This workout feels like a very long time ago! I’ve had it saved on my phone for a good couple of weeks now but wifi issues, and generally being busy travelling around has meant that it joined the backlog of workouts to be uploaded.
The ‘gym’ that we had in our Bangkok apartment complex didn’t have a vast amount of equipment, but neither Tom or I really minded. With stunning views of the Bangkok skyline from the 53rd floor, we were perfectly content with the yoga mats, Swiss balls and TRX provided. It was more than enough to start our couple of days in the city with a satisfying workout.
With TRX workouts, I like to play around with the amount of time I do each exercise for. I usually start with the longest amount of time (each exercise for 45-60 seconds) then decrease the amount of time per set.
Perform the exercises as slowly as possible. Each of the exercises demonstrated in the info graphic below are easy to rush through. Try to avoid this if possible! Performing the exercises slowly and continuously increases the amount of time that the muscles are under tension for- meaning that they’re working much harder than if you just rush through the motions.

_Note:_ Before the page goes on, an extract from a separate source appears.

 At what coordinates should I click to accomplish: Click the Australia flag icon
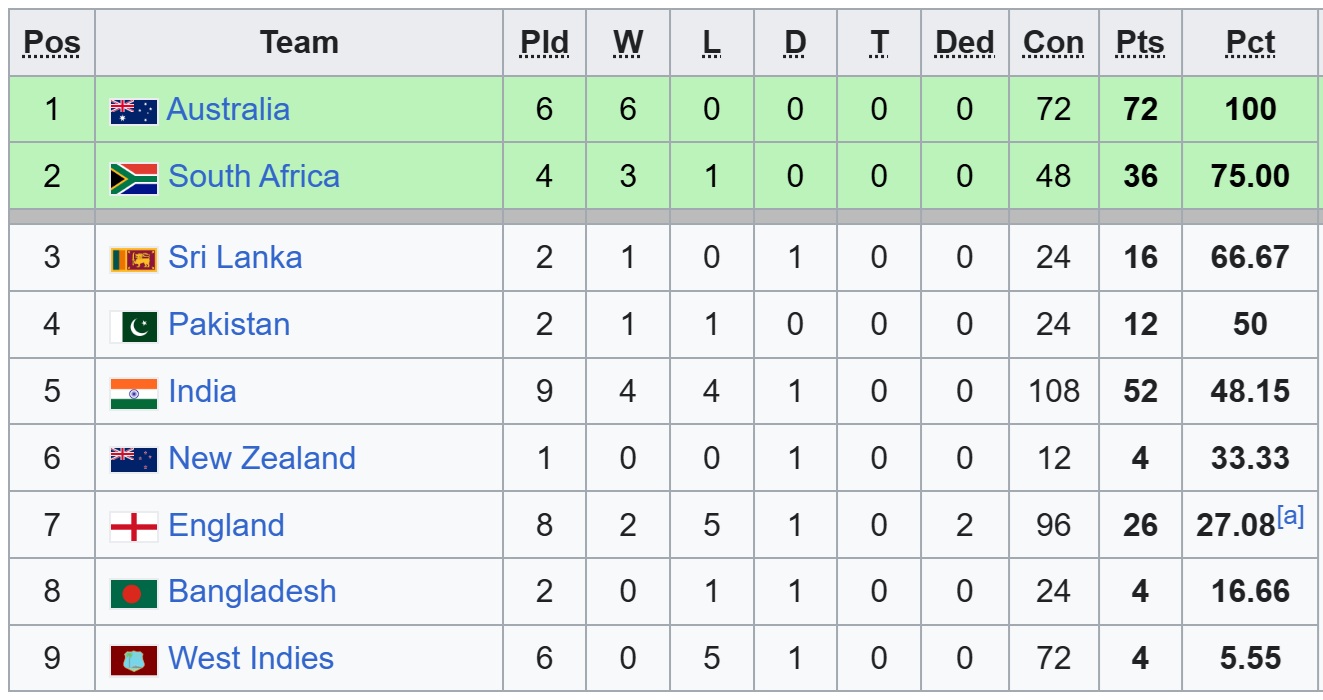coord(133,111)
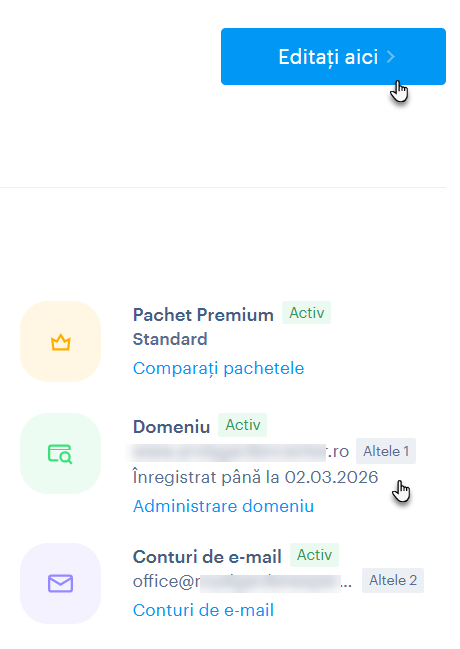Screen dimensions: 460x649
Task: Click the Standard package subtitle
Action: 170,339
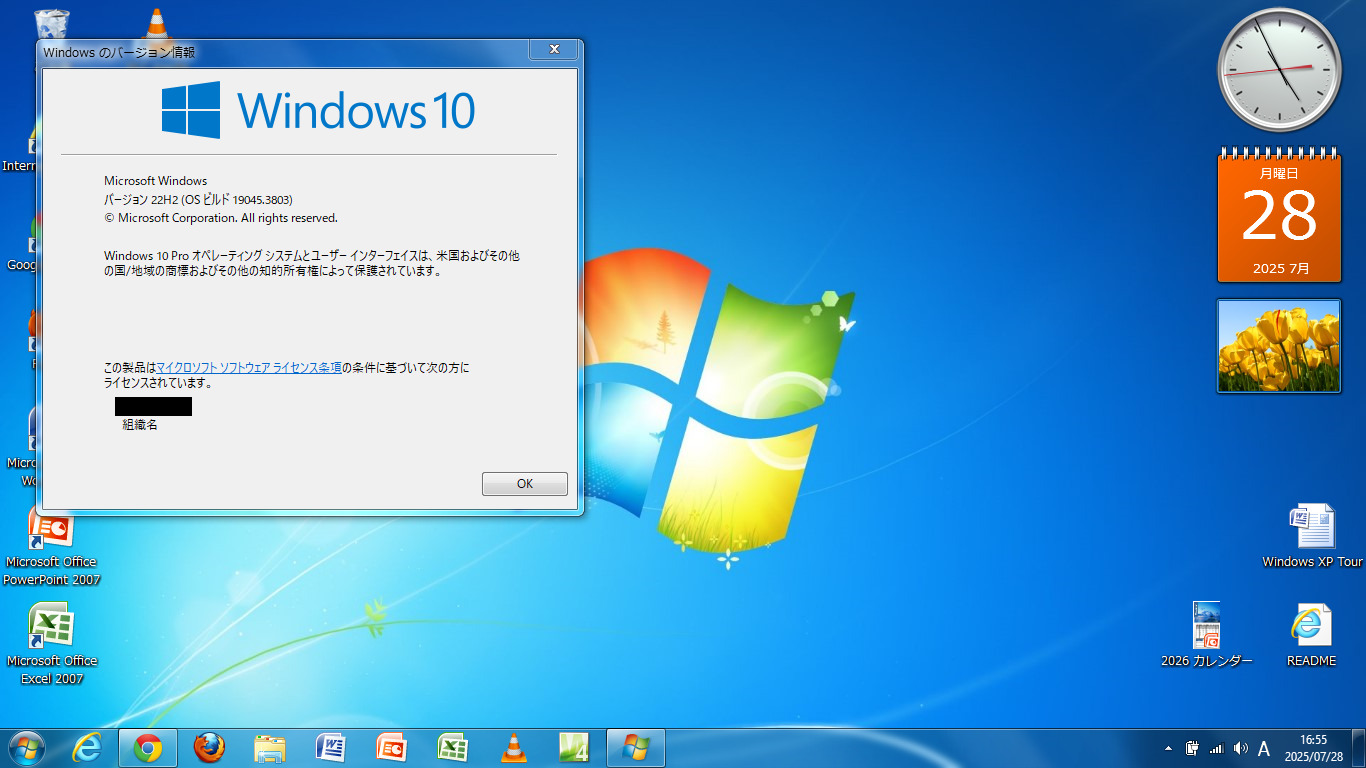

You can do the exercises in set-formation (one exercise at a time for 3-4 sets) or in circuit-formation (one exercise after the other and then back to the beginning). If using sets, I’d go for 20-30 seconds rest in between sets. If using a circuit, avoid any rest between each exercise but go for 40-60 seconds or so rest at the end of each circuit.
The below workout uses the following exercises for a satisfying upper body and core workout
1) TRX rows
2) TRX chest press
3) Powerpulls (right side then left side)
4) Slow, cross body mountain climbers (feet in TRX cradles)
5) Press ups into plank into TRX pikes
If you fancy making this into a full body workout all you need to do is add some single leg or jump squats and maybe some lunges while you’re at it!